=== Task material ===
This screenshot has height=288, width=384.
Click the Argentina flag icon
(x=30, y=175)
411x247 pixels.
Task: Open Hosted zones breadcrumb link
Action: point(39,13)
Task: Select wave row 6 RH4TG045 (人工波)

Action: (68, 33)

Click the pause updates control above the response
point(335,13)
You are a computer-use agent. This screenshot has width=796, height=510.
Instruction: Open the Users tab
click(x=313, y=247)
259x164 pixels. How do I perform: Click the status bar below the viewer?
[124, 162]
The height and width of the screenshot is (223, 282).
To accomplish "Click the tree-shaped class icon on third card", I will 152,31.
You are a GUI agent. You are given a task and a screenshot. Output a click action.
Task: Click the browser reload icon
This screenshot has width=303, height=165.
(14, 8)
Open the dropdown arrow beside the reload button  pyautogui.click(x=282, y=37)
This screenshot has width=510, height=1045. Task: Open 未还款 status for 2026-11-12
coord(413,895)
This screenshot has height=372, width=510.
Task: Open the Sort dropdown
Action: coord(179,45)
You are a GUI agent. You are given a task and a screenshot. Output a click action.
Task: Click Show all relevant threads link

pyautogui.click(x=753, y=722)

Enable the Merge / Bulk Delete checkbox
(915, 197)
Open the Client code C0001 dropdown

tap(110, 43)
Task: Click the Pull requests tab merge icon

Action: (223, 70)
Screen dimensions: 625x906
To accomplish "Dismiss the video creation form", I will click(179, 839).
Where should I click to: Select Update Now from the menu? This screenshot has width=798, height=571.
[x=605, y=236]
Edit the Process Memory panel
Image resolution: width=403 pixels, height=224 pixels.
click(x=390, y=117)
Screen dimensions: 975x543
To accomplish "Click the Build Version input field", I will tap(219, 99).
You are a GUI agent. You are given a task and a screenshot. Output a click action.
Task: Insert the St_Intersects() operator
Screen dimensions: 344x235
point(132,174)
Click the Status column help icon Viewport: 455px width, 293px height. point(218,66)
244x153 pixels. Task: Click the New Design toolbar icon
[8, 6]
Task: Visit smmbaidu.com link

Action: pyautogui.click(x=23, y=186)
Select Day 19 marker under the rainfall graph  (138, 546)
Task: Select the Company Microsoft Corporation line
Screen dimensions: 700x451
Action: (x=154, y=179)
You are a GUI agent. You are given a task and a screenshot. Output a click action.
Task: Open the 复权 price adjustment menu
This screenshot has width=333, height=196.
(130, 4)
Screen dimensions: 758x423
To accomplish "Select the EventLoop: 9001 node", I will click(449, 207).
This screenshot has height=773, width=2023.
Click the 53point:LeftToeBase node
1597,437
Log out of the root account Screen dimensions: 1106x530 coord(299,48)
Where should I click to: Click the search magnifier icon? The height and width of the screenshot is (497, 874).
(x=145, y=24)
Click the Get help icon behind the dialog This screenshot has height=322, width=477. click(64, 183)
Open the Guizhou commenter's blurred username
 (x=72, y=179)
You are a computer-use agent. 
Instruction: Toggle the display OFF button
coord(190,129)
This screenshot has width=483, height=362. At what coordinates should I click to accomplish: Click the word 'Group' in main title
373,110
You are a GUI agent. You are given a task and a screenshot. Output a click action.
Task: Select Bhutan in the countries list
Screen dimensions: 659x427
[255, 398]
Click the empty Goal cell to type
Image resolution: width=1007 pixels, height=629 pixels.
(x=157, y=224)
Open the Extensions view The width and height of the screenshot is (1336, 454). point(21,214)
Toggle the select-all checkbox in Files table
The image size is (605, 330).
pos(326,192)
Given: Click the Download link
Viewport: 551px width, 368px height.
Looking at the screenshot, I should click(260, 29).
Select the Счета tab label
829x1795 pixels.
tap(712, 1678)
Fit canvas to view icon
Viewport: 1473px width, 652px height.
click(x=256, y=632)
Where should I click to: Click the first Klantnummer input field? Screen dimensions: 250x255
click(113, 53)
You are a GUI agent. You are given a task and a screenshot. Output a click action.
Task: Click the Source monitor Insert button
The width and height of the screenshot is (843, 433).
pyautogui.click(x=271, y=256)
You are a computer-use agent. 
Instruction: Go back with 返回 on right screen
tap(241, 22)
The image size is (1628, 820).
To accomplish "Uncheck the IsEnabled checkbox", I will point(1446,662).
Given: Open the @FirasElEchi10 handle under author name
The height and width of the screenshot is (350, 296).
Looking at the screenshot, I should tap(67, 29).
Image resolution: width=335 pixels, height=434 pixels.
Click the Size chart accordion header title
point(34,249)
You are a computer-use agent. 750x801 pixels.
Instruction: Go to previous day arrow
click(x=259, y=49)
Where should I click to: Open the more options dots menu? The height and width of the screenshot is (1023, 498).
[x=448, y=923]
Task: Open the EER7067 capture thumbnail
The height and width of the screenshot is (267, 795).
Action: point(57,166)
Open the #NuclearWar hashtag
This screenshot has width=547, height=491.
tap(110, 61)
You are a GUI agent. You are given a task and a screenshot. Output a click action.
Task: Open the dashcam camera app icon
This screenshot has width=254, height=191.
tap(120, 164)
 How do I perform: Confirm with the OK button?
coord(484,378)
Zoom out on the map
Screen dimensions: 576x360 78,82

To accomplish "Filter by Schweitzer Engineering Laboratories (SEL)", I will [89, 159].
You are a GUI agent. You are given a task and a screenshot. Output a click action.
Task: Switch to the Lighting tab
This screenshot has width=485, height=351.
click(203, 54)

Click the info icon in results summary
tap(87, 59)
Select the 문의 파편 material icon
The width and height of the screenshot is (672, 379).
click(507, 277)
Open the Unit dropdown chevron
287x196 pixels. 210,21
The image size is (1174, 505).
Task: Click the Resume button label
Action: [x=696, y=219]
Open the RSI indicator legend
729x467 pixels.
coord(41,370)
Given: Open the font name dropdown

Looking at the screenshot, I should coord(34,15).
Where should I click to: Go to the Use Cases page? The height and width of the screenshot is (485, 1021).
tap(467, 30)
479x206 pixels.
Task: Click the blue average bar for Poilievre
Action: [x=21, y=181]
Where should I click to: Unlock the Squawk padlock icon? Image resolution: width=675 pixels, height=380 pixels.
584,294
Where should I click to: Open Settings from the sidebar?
===
▶ **Exercise brief**:
What lines in the entries above hold "reload"? Copy every one.

▶ **Written answer**:
Task: Click the browser reload icon
Open the dropdown arrow beside the reload button  pyautogui.click(x=282, y=37)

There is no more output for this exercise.